— Отрывок текста —
----
Помню семьдесят первый год, чемпионат мира в Лионе, когда мы неудачно прокатали короткую. Я поднялась на трибуну и увидела Анну Ильиничну, она подносила к губам таблетку валидола и смотрела на меня не с укором, а с какой-то острой и нежной тревогой. Меня тогда на нервной почве охватило лихорадочное веселье, а у нее, видно, очень болело сердце, и она старалась понять, что со мной, чем мне помочь...
В Калгари она пришла ко мне в госпиталь, у нее было лицо, как у матери, которая силится не показать ребенку, что ему плохо, что она волнуется за него, а глаза все выдают. Такое лицо могло быть тогда у моей мамы.
Мама не смотрит, когда я катаюсь,-- прямых телетрансляций не смотрит, только в записи, когда результат известен, а иначе ей не по силам. И Анна Ильинична не смотрит на меня -- в Лужниках на эти минуты уходит за кулисы, а за границей я вижу на трибуне только ее шапку: она глядит вниз и что-то рисует, рисует на клочке бумаги...
Она сильный человек, уверенный, и во всем ее облике -- уверенность, надежность и некоторая суровость: она строга я требовательна, умеет создать и рабочую атмосферу, и веселую, радостную, потому что сама открытый, непосредственный, добрый и доброжелательный человек. В последние годы ни одного важного решения я не принимала без ее совета. Так же точно относятся к ней все наши спортсмены и тренеры: мы даже не представляем, что во время главных соревнований рядом с нами может не быть Анны Ильиничны Синилкиной.
...Словом, Федерация нашу пару одобрила, и дальше началось. Началось такое, чего я за всю жизнь не испытывала. У меня было постоянное возбуждение, жажда действовать, и не просто действовать, а словно все время кому-то что-то доказывая. Я в ту пору и в институте училась так регулярно и старательно, как никогда в жизни. И если меня на все хватало, то, должно быть, потому, что ко мне вернулось еще одно забытое ощущение. Мне стало интересно на льду. Мы сразу принялись готовить очень много новых элементов, и то, что начали именно с этого, было мудрым шагом со стороны Станислава Алексеевича: он знал, чем меня увлечь.
----
— Исходные данные —
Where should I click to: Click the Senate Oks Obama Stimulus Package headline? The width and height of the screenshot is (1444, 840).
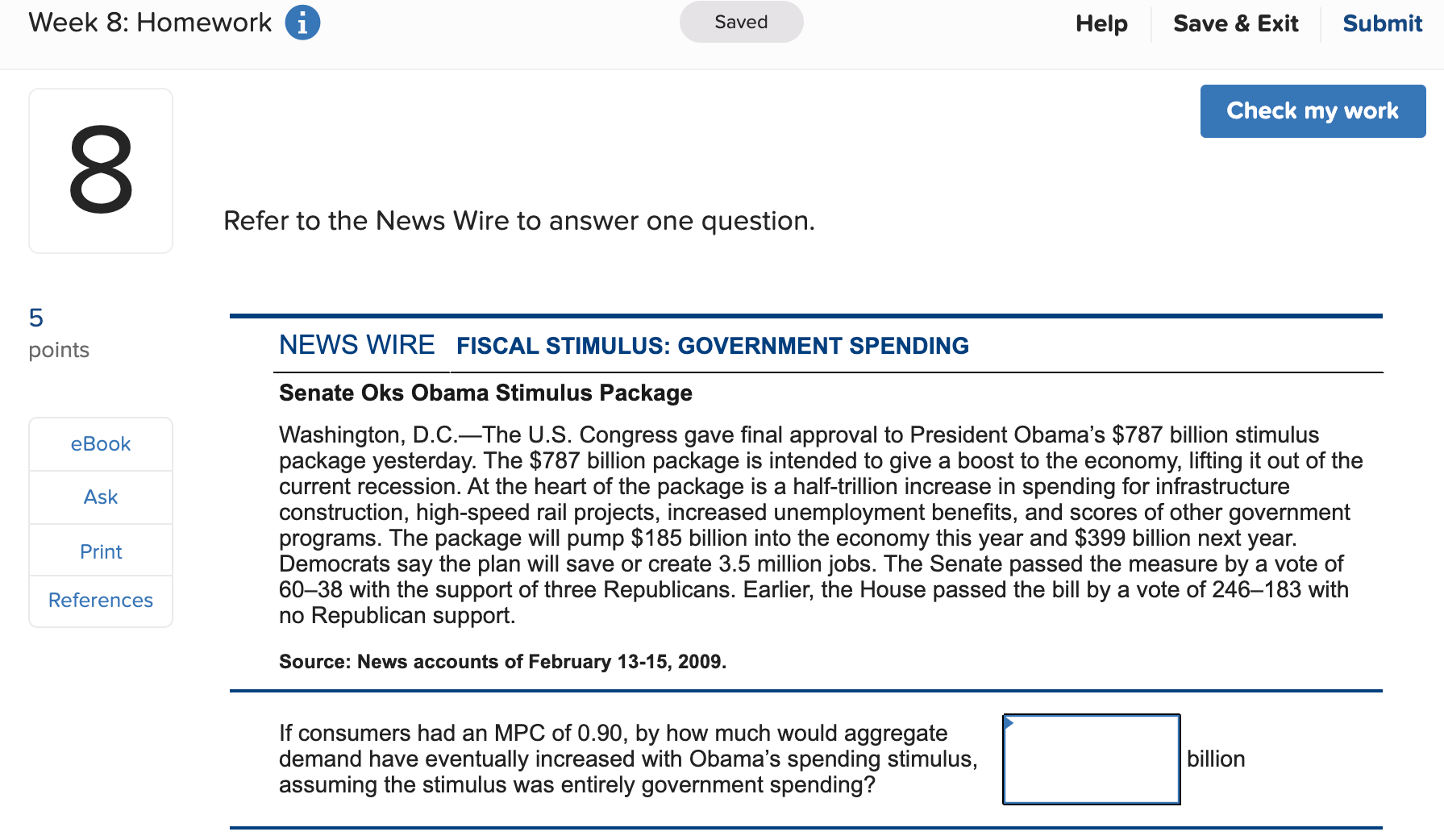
----
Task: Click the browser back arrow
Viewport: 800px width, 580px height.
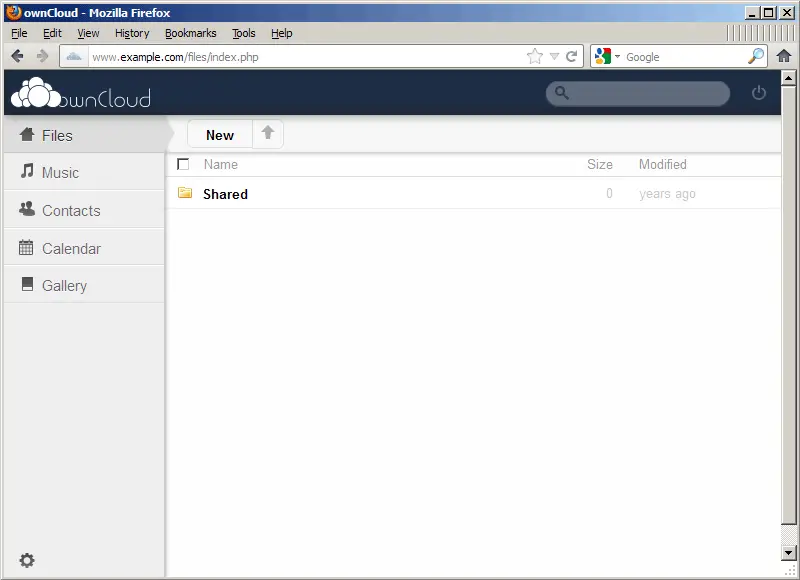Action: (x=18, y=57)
----
— Задание 1 —
Ответьте на вопросы по отрывку воспоминаний.
(а) В каком городе проходил чемпионат мира семьдесят первого года?
(б) Где Анна Ильинична навестила рассказчицу в Калгари?
(в) Кто одобрил пару рассказчицы?
— Задание 2 —
Перепишите из отрывка воспоминаний фрагмент без изменений, начиная со слов «В Калгари она» и заканчивая словами «на клочке бумаги...».
Строки здесь никакой роли не играют.

— Правильный ответ 1 —
(а) В Лионе.
(б) В госпитале.
(в) Федерация.

— Правильный ответ 2 —
В Калгари она пришла ко мне в госпиталь, у нее было лицо, как у матери, которая силится не показать ребенку, что ему плохо, что она волнуется за него, а глаза все выдают. Такое лицо могло быть тогда у моей мамы.
Мама не смотрит, когда я катаюсь,-- прямых телетрансляций не смотрит, только в записи, когда результат известен, а иначе ей не по силам. И Анна Ильинична не смотрит на меня -- в Лужниках на эти минуты уходит за кулисы, а за границей я вижу на трибуне только ее шапку: она глядит вниз и что-то рисует, рисует на клочке бумаги...